**WRITTEN PROBLEM:** Transcribe the entries from the line with "The image size is (2560, 1455)." to the line with "[x=300, y=1275]", both lines included, exactly as they appear in the original, and nothing else.

**EXTRACTED ENTRIES:**
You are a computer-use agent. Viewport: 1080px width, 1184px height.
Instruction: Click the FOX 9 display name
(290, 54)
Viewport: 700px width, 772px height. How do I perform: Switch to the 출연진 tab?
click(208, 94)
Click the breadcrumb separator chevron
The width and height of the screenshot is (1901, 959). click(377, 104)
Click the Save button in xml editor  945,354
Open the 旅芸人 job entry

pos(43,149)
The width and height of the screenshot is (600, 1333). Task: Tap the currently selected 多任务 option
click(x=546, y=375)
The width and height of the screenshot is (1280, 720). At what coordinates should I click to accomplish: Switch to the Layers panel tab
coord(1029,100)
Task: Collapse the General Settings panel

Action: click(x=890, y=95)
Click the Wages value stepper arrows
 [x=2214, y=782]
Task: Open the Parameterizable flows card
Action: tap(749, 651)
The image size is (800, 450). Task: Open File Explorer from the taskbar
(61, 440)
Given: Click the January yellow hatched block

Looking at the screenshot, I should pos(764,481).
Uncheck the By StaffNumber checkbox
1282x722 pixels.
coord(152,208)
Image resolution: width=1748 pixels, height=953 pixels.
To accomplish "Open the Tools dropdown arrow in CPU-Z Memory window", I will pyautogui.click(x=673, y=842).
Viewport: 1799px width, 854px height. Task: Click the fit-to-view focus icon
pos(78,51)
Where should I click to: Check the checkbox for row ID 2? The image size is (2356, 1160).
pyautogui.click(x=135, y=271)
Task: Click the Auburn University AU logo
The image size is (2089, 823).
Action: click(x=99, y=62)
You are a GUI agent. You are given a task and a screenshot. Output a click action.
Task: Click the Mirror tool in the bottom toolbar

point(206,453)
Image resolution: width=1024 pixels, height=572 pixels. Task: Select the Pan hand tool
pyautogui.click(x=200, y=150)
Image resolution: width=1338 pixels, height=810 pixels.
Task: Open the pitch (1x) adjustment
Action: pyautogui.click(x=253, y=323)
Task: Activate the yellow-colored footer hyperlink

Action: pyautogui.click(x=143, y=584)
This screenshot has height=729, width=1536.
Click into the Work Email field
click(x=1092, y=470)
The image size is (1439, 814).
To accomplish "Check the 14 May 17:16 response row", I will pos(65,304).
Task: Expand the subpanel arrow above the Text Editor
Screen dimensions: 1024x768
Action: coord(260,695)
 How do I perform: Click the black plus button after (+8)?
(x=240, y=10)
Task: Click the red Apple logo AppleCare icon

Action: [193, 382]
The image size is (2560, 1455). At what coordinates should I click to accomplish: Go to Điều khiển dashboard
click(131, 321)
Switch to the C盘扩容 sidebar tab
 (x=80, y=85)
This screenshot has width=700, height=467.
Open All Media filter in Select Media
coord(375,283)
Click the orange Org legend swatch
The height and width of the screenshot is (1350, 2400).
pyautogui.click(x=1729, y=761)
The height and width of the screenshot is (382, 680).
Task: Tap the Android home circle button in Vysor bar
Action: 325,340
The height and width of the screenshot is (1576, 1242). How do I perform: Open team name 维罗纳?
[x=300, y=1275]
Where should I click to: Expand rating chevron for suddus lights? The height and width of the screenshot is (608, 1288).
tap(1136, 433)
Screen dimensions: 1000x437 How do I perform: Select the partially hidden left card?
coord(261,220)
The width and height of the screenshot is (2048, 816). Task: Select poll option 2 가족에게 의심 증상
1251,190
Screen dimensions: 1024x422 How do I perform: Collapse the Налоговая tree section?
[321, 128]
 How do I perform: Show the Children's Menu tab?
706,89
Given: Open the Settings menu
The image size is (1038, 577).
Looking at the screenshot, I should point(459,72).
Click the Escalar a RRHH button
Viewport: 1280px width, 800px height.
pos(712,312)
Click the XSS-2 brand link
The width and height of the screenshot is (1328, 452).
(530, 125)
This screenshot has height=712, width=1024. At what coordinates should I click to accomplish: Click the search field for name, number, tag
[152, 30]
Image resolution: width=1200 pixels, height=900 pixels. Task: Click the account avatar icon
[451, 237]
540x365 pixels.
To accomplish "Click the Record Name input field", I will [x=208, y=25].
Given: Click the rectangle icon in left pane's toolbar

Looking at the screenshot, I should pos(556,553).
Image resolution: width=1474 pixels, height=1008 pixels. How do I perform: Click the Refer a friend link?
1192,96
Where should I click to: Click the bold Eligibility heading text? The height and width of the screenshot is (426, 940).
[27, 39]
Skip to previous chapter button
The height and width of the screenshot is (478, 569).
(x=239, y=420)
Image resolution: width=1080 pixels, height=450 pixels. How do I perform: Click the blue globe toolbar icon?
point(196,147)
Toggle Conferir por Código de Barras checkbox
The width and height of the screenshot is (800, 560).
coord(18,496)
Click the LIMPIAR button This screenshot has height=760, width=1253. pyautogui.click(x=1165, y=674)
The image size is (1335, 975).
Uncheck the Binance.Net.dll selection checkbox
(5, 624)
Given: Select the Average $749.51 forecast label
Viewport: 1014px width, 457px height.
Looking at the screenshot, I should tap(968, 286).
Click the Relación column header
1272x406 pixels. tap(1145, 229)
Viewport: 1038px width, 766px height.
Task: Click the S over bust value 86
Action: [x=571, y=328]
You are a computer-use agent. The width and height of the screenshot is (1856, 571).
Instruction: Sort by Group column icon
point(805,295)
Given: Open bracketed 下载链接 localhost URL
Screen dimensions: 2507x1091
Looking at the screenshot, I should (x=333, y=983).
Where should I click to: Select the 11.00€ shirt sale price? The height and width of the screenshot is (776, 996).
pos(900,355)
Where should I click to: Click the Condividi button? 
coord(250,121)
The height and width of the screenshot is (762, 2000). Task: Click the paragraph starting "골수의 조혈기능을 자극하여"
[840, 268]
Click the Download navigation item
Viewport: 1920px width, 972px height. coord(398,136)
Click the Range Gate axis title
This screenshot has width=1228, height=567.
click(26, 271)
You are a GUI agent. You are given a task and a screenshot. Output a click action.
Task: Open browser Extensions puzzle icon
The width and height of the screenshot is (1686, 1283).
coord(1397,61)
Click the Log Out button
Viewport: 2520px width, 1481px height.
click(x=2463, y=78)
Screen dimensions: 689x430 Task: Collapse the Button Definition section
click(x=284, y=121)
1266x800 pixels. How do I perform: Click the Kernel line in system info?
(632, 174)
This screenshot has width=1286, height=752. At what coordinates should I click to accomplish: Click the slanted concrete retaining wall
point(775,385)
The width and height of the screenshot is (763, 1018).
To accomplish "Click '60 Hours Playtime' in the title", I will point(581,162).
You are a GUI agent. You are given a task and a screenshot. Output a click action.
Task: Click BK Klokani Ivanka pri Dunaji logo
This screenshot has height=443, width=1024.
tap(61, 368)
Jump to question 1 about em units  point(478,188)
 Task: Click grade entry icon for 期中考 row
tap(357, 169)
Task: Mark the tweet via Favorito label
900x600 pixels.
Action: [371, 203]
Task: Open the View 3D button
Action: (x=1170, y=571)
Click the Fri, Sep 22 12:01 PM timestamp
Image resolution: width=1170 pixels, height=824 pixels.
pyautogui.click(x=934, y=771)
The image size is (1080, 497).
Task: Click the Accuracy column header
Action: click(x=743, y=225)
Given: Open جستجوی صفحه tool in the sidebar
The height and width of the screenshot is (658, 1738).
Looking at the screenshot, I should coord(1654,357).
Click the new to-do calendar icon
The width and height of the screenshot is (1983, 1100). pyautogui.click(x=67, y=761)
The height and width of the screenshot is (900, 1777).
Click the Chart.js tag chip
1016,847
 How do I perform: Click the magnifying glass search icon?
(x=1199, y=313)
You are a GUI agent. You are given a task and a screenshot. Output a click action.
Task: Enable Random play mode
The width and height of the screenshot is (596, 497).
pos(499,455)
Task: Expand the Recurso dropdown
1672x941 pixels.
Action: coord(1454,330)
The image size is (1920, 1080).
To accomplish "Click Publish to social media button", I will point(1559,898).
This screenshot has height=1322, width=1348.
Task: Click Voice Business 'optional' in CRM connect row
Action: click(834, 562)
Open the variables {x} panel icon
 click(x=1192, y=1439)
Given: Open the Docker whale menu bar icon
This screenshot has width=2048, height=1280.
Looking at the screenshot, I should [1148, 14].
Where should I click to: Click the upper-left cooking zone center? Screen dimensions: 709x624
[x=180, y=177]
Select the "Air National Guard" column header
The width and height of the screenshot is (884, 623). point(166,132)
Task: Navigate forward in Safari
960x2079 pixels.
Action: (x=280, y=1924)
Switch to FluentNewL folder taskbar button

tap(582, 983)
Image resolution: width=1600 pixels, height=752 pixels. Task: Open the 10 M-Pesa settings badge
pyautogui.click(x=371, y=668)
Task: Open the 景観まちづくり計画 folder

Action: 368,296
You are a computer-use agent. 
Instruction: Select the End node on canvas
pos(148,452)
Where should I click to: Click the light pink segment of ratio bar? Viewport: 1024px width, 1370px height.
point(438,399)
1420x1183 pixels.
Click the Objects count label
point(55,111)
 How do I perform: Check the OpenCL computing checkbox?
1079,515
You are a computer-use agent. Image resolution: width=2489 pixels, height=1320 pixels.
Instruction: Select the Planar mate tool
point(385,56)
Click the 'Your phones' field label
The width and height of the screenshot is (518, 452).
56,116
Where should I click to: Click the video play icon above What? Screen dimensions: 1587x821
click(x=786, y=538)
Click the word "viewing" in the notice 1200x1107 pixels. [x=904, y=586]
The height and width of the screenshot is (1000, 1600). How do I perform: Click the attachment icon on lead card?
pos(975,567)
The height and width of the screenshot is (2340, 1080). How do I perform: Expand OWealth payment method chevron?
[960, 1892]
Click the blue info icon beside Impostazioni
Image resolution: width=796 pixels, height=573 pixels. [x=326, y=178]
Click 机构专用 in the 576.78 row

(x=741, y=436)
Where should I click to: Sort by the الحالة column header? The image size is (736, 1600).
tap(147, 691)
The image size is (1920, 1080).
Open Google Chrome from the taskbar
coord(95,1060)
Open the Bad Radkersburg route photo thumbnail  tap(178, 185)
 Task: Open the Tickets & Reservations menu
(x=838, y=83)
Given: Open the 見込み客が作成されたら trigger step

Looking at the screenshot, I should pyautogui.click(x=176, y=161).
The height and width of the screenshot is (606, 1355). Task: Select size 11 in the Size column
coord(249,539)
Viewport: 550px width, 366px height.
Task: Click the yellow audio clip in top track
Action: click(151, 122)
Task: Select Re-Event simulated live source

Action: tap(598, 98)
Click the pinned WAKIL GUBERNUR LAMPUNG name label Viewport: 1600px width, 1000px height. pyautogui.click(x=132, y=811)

**EXERCISE OUTPUT:**
The image size is (2560, 1455). At what coordinates should I click to accomplish: Go to Điều khiển dashboard
click(131, 321)
Switch to the C盘扩容 sidebar tab
 (x=80, y=85)
This screenshot has width=700, height=467.
Open All Media filter in Select Media
coord(375,283)
Click the orange Org legend swatch
The height and width of the screenshot is (1350, 2400).
pyautogui.click(x=1729, y=761)
The height and width of the screenshot is (382, 680).
Task: Tap the Android home circle button in Vysor bar
Action: 325,340
The height and width of the screenshot is (1576, 1242). How do I perform: Open team name 维罗纳?
[x=300, y=1275]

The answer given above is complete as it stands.